→ **Entries supplied**

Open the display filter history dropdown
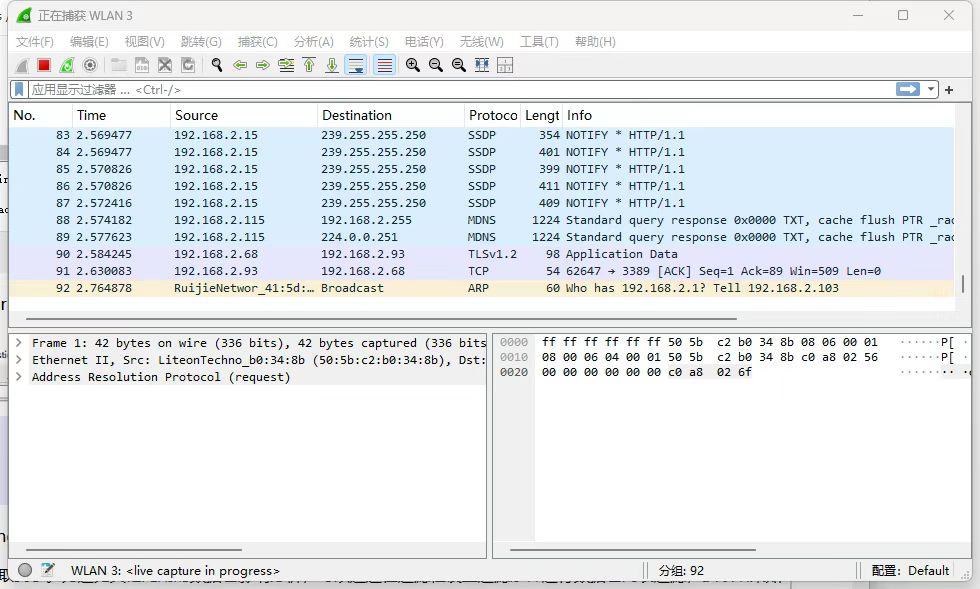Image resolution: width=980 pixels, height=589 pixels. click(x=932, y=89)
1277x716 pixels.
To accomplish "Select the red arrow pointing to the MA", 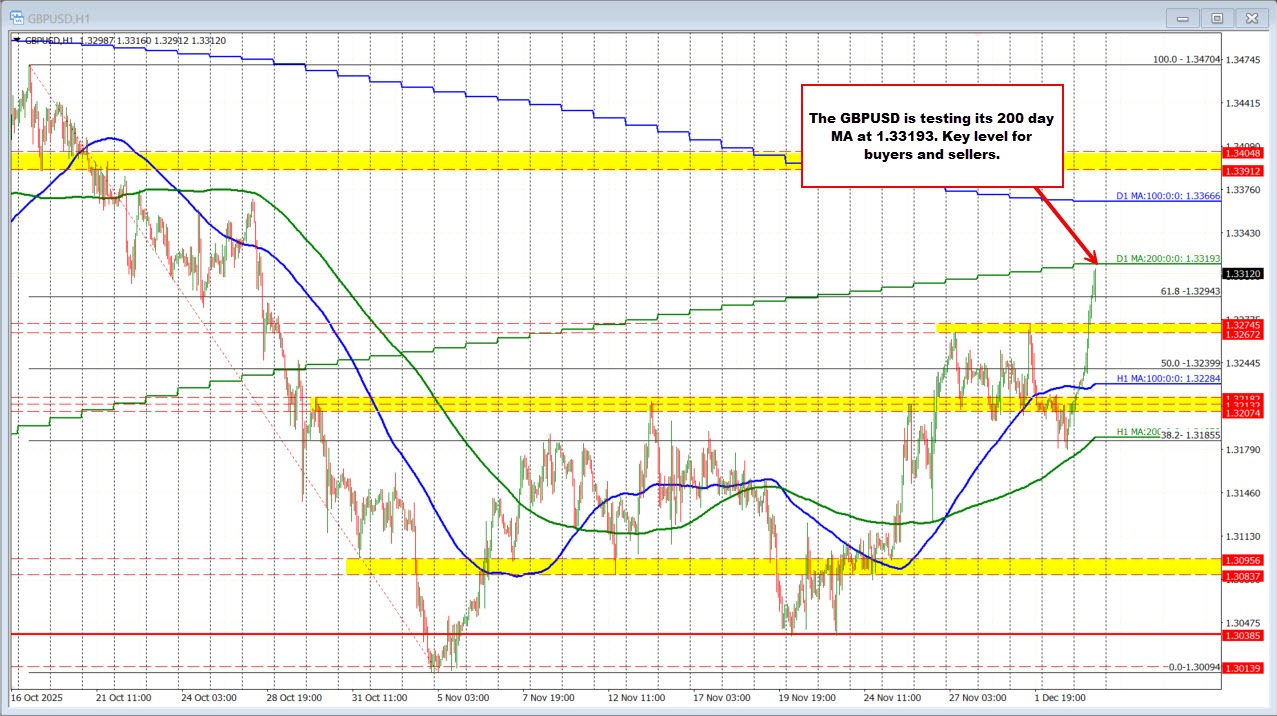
---
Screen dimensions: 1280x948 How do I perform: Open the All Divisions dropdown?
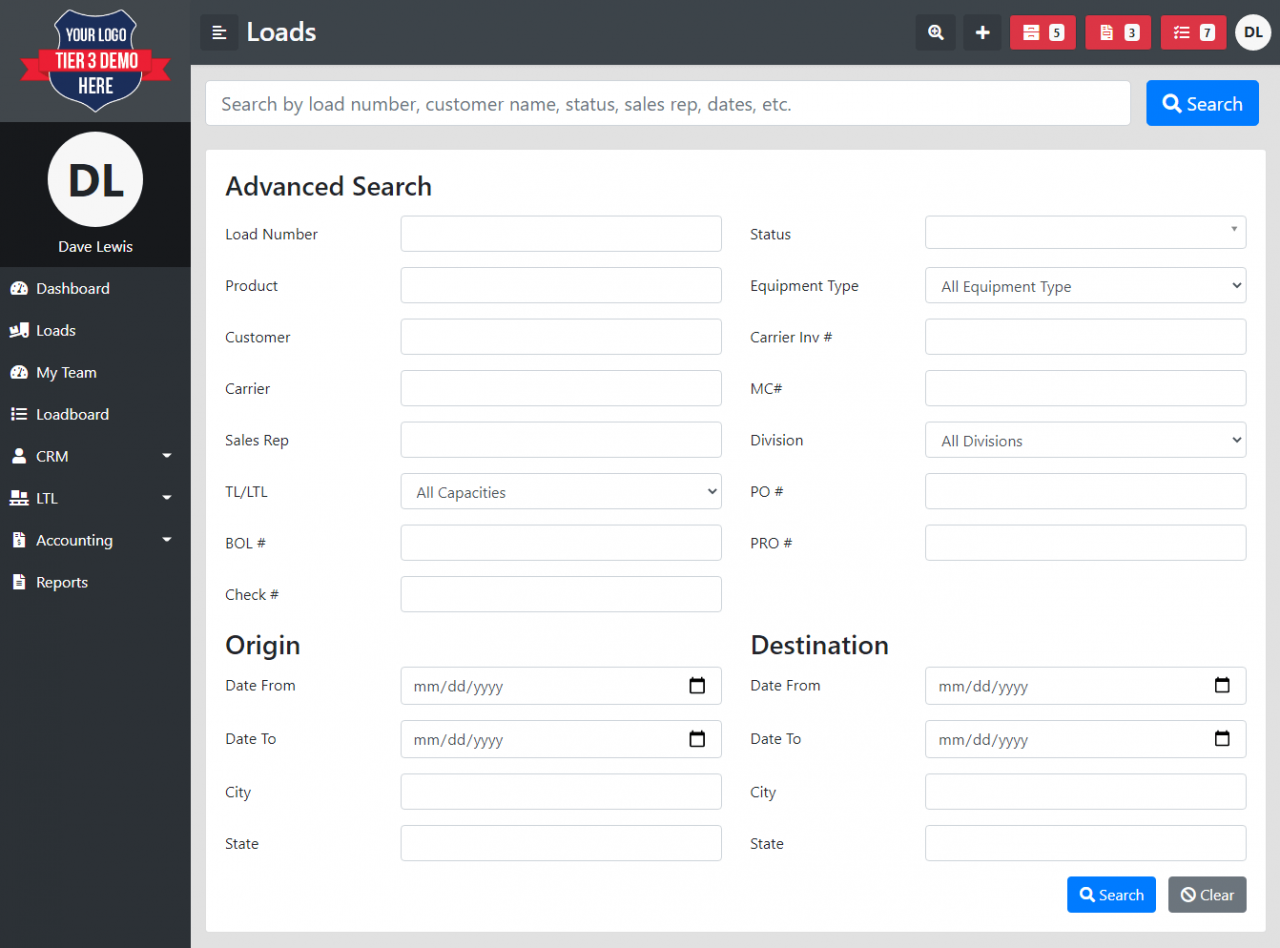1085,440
* * *
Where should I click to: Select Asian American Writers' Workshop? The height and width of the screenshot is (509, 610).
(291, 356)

→ **What you will do**
Above are records with pictures. Reproduce exactly only the lines from the line with "Open the display filter history dropdown" through the line with "the red arrow", both ends included, and leave the pictures out.

→ **Written solution**
Open the display filter history dropdown
Image resolution: width=980 pixels, height=589 pixels. click(x=932, y=89)
1277x716 pixels.
To accomplish "Select the red arrow pointing to the MA", 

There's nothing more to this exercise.